_Your objective_: Please rewrite the data from its beginning through the line with "will (x=519, y=437).", requests included, and scale each coordinate in the answers by 2.5. Round the results to whole numbers, with halves going up.
________________________________________
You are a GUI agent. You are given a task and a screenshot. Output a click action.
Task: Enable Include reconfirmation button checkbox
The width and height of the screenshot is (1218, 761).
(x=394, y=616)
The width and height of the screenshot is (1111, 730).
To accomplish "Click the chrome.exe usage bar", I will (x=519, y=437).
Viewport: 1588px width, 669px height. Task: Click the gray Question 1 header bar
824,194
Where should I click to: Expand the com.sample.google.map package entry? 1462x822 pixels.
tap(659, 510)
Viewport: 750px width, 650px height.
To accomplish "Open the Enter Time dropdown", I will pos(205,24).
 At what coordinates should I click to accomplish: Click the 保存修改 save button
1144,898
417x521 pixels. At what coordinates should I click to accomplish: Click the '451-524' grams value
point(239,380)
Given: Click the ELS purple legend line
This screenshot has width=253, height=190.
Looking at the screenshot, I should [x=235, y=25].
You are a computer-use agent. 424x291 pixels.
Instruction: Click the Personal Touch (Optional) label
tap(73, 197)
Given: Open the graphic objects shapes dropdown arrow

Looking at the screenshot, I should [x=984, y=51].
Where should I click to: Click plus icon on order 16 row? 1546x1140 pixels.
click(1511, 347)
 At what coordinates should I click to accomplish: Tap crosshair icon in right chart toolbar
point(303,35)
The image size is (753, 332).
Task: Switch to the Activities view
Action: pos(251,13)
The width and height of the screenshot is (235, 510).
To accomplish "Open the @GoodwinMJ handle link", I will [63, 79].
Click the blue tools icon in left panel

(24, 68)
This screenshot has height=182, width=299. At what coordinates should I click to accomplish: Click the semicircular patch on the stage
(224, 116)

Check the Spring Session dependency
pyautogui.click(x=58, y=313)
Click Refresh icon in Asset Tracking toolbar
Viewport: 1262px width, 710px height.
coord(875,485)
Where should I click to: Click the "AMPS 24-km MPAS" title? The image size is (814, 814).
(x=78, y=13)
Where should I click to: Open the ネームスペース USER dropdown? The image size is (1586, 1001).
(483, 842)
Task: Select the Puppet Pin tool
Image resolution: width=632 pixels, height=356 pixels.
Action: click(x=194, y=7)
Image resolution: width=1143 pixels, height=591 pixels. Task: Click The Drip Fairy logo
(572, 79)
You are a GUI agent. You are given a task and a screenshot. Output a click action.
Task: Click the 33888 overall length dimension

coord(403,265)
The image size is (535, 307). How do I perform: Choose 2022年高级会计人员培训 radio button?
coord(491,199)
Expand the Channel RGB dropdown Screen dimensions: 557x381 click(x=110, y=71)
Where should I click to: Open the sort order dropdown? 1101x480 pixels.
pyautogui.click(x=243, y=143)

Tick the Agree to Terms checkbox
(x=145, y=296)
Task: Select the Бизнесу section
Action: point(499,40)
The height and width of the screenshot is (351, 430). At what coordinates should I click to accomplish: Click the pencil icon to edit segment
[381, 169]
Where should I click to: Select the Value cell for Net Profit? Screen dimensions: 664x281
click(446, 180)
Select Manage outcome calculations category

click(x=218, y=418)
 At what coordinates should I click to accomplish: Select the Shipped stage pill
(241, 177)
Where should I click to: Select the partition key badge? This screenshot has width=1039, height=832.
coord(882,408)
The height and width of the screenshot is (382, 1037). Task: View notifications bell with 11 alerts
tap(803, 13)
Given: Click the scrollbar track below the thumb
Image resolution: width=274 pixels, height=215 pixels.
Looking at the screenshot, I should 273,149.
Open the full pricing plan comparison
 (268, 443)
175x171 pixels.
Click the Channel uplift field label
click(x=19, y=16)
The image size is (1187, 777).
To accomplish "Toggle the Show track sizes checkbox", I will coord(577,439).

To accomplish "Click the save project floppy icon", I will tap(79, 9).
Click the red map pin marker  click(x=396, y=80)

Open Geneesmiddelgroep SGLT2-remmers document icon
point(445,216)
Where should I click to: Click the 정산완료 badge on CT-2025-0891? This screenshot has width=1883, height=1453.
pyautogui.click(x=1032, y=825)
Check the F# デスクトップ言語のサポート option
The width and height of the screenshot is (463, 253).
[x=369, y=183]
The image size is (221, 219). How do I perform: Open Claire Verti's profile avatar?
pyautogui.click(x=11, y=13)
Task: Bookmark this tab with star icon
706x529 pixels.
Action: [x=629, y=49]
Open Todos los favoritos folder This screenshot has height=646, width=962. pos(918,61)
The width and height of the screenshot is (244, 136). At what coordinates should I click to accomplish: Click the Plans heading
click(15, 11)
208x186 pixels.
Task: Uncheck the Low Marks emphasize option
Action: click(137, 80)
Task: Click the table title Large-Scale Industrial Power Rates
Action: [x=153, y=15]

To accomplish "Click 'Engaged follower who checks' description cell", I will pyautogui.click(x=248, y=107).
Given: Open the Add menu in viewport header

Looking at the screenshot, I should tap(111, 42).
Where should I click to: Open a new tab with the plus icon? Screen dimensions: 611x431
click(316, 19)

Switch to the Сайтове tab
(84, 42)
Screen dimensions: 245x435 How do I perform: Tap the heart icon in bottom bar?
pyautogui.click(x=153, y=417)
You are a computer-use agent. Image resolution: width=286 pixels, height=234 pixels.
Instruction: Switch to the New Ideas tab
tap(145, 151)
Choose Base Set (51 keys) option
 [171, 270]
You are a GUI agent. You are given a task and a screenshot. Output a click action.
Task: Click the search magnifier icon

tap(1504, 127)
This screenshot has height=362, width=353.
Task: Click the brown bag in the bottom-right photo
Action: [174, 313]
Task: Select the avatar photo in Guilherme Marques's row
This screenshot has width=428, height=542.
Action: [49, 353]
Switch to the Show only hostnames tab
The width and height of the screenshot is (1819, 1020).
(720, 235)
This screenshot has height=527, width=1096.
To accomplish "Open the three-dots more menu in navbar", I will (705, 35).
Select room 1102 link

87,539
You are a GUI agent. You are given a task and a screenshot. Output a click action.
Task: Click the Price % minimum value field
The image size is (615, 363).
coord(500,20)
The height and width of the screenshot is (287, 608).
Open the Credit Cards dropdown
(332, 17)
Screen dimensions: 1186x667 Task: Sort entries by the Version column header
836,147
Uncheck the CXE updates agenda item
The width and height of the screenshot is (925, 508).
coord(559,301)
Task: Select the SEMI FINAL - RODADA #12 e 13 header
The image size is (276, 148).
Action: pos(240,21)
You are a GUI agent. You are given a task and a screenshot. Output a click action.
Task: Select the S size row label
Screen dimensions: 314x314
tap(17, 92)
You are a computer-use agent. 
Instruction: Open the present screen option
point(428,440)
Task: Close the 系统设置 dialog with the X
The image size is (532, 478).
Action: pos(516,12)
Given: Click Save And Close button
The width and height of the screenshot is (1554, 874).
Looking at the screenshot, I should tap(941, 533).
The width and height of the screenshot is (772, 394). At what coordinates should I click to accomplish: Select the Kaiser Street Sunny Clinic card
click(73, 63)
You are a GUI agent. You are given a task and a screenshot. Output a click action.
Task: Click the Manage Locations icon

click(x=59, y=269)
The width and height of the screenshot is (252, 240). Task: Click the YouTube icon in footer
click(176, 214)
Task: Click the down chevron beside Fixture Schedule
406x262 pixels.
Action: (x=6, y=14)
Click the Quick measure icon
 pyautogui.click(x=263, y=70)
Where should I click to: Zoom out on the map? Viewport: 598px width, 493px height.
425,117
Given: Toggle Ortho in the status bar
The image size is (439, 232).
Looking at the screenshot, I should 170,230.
________________________________________
_Exercise solution_:
You are a GUI agent. You are given a task and a screenshot. Output a click action.
Task: Enable Include reconfirmation button checkbox
The width and height of the screenshot is (1218, 761).
(x=985, y=1540)
The width and height of the screenshot is (1111, 730).
To accomplish "Click the chrome.exe usage bar", I will (x=1298, y=1093).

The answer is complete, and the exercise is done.